** TO DO **
Write out the records from the start up to and including the line with "Image resolution: width=840", with "GUI agent" replaced by "desktop assistant" and nothing else changed. Give only those lines.

** DATA SECTION **
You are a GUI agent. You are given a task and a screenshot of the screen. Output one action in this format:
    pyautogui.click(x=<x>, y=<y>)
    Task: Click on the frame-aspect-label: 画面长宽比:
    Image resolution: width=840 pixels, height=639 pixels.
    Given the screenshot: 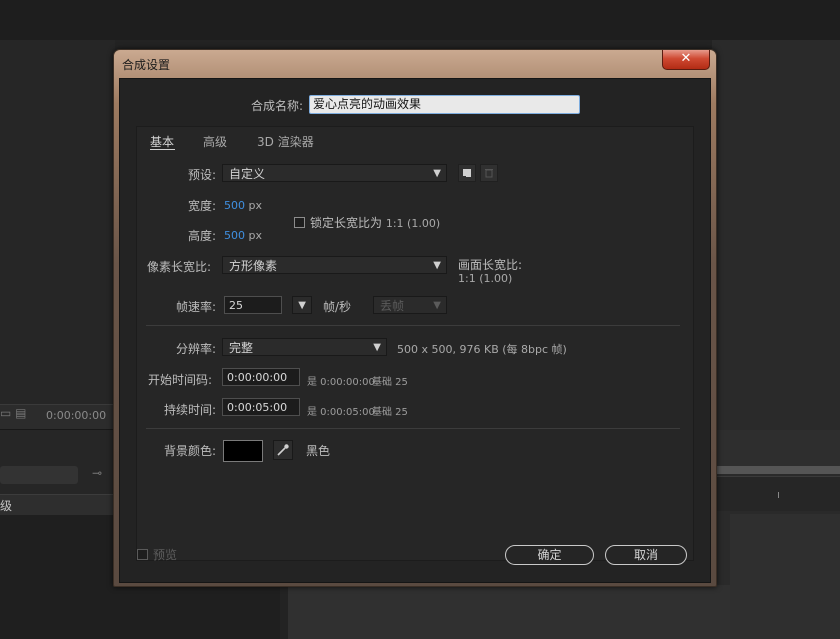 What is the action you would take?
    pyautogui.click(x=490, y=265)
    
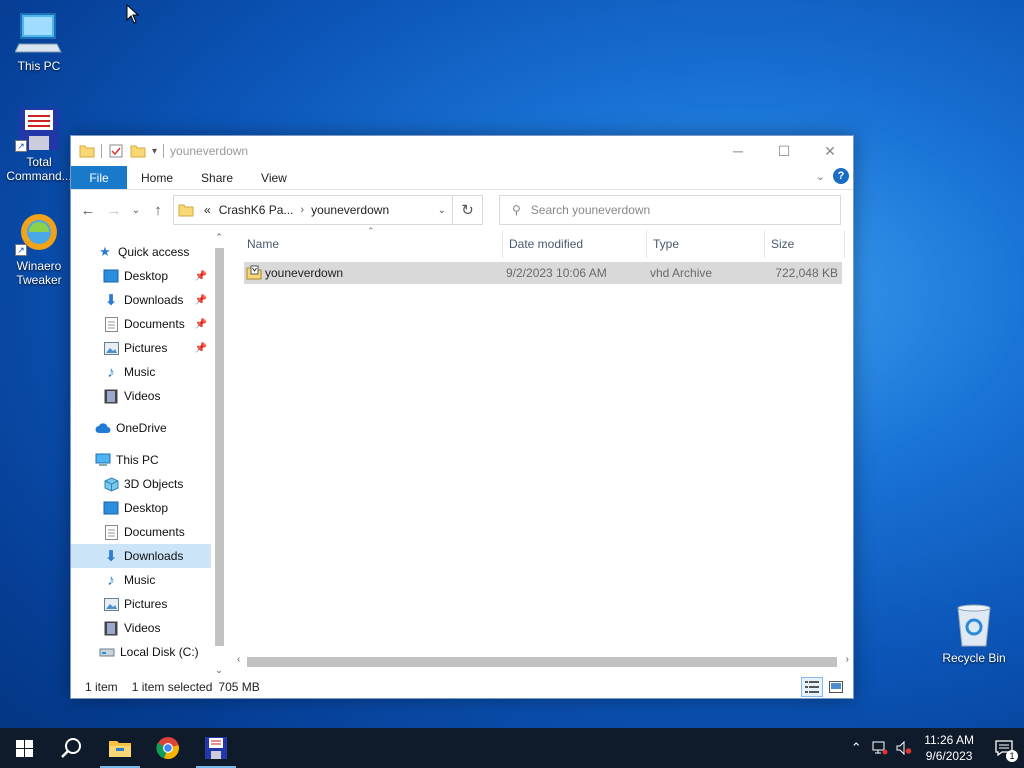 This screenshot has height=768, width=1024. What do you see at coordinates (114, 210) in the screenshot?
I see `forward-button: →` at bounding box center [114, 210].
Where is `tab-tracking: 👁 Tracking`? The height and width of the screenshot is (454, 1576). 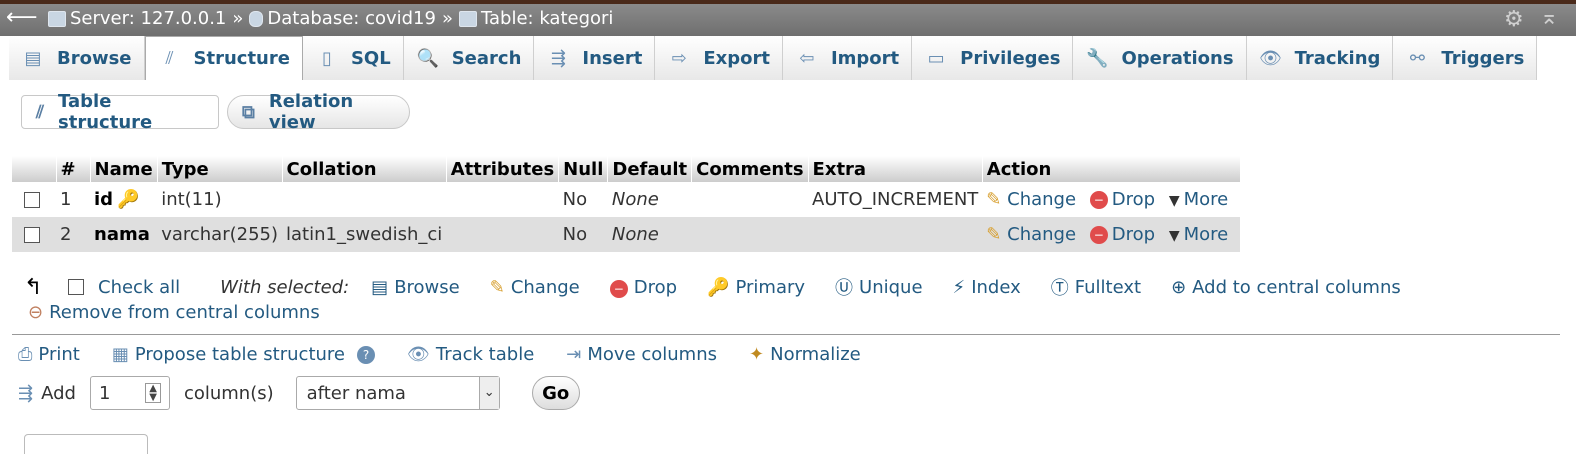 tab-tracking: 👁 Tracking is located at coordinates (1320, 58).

** TASK RESULT **
You are a desktop assistant. You are given a task and a screenshot of the screen. Output one action in this format:
    pyautogui.click(x=<x>, y=<y>)
    Task: Click on the frame-aspect-label: 画面长宽比:
    Image resolution: width=840 pixels, height=639 pixels.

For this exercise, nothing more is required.